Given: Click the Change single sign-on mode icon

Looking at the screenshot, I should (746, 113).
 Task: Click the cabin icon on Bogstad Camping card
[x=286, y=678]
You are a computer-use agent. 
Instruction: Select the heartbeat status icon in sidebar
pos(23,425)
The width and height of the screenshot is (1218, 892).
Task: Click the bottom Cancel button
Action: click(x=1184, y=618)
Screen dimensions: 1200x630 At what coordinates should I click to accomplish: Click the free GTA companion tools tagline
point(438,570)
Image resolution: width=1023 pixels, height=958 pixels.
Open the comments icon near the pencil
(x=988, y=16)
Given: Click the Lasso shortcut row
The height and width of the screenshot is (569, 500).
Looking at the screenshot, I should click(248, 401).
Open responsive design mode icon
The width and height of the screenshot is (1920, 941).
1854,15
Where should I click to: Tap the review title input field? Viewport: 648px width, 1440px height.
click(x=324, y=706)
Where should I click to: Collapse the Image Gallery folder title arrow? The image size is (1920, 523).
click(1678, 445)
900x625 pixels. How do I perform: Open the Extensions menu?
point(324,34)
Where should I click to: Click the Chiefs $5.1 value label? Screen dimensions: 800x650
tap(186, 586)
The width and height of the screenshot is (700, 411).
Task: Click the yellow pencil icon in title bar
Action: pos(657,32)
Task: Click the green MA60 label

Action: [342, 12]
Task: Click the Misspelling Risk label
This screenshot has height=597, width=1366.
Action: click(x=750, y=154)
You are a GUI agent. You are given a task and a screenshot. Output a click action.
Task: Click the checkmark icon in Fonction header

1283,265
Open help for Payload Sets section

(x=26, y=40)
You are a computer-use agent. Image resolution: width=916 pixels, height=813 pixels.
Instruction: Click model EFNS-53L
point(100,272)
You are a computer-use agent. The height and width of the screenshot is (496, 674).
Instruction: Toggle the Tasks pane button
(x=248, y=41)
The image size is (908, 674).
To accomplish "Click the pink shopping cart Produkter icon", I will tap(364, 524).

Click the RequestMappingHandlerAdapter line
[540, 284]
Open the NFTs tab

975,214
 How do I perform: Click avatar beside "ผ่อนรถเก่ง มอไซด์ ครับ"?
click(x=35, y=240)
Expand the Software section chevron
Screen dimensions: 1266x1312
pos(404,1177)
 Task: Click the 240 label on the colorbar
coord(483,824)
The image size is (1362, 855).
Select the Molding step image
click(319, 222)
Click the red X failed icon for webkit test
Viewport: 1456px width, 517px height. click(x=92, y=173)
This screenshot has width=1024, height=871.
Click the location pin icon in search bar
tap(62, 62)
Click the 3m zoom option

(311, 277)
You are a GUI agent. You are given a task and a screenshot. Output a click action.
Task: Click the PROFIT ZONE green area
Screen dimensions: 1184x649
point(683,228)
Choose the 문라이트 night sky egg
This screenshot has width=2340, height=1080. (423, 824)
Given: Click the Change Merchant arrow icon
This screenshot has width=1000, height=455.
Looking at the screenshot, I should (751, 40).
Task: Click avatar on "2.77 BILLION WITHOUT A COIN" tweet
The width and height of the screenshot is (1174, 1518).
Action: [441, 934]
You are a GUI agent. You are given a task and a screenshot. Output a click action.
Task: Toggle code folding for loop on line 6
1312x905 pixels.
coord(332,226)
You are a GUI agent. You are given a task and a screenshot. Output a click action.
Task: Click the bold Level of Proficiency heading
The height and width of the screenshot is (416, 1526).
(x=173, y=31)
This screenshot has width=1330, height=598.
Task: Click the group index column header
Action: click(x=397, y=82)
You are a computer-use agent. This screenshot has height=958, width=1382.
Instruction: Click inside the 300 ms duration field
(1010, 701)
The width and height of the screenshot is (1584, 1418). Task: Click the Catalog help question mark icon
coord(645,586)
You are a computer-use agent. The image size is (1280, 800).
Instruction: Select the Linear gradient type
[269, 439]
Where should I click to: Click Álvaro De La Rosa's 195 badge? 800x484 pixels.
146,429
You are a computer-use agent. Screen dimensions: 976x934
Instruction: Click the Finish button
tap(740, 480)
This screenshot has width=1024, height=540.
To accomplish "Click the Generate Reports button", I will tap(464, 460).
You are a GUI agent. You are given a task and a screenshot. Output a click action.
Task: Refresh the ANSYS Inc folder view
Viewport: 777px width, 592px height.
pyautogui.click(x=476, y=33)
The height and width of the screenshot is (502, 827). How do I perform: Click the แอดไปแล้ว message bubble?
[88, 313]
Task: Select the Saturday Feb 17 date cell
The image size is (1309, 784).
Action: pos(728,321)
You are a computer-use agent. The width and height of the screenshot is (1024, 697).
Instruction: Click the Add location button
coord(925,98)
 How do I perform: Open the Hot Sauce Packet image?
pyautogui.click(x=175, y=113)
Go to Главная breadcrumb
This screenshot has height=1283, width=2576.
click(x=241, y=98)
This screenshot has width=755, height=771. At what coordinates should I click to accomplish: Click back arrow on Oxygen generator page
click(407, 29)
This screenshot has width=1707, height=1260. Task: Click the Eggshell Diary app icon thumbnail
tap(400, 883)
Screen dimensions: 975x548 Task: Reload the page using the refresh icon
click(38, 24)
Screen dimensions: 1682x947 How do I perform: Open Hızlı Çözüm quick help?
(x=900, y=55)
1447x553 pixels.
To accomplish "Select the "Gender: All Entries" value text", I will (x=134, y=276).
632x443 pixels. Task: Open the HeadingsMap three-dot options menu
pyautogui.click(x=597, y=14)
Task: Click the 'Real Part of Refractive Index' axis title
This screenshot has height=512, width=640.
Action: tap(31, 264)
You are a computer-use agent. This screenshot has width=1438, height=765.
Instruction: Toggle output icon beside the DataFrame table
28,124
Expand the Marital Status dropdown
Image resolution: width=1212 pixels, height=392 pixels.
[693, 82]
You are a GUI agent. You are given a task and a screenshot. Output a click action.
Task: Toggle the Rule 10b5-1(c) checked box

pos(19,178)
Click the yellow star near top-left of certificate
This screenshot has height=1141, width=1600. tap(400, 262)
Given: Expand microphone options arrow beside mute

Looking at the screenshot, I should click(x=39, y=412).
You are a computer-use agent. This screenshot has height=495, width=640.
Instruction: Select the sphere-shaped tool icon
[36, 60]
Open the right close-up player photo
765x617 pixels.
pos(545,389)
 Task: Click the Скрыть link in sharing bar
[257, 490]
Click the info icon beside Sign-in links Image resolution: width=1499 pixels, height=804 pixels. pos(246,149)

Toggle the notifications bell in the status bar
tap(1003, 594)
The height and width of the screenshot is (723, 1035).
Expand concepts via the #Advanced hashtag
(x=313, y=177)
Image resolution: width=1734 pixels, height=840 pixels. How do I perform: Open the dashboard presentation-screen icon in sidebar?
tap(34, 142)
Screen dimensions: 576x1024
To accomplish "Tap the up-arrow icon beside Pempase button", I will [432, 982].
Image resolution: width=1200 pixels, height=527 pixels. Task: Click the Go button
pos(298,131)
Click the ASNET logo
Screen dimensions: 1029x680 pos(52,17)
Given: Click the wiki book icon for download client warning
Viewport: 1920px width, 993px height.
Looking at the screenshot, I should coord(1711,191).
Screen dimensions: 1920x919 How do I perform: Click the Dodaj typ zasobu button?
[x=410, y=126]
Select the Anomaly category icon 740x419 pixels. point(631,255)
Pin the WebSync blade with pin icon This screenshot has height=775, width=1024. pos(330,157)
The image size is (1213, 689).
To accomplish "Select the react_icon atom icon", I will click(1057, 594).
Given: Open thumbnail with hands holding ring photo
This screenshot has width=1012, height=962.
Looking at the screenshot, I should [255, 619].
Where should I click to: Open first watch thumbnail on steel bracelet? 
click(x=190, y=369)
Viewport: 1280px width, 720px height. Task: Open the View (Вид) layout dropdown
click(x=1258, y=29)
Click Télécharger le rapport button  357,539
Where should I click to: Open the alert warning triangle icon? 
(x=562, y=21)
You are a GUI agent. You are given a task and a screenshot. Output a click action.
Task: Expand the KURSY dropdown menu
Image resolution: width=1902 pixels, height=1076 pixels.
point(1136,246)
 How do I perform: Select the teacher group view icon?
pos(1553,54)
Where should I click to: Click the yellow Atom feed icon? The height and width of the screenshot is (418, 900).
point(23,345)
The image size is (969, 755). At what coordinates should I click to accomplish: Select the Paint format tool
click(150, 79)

§ What you are asked to do:
Only lines holding the string "will" are wanted; gather each one from the entries above.

§ Problem solution:
To accomplish "Click the pink shopping cart Produkter icon", I will tap(364, 524).
To accomplish "Click the Generate Reports button", I will tap(464, 460).
To accomplish "Select the "Gender: All Entries" value text", I will (x=134, y=276).
To accomplish "Tap the up-arrow icon beside Pempase button", I will [432, 982].
To accomplish "Select the react_icon atom icon", I will click(1057, 594).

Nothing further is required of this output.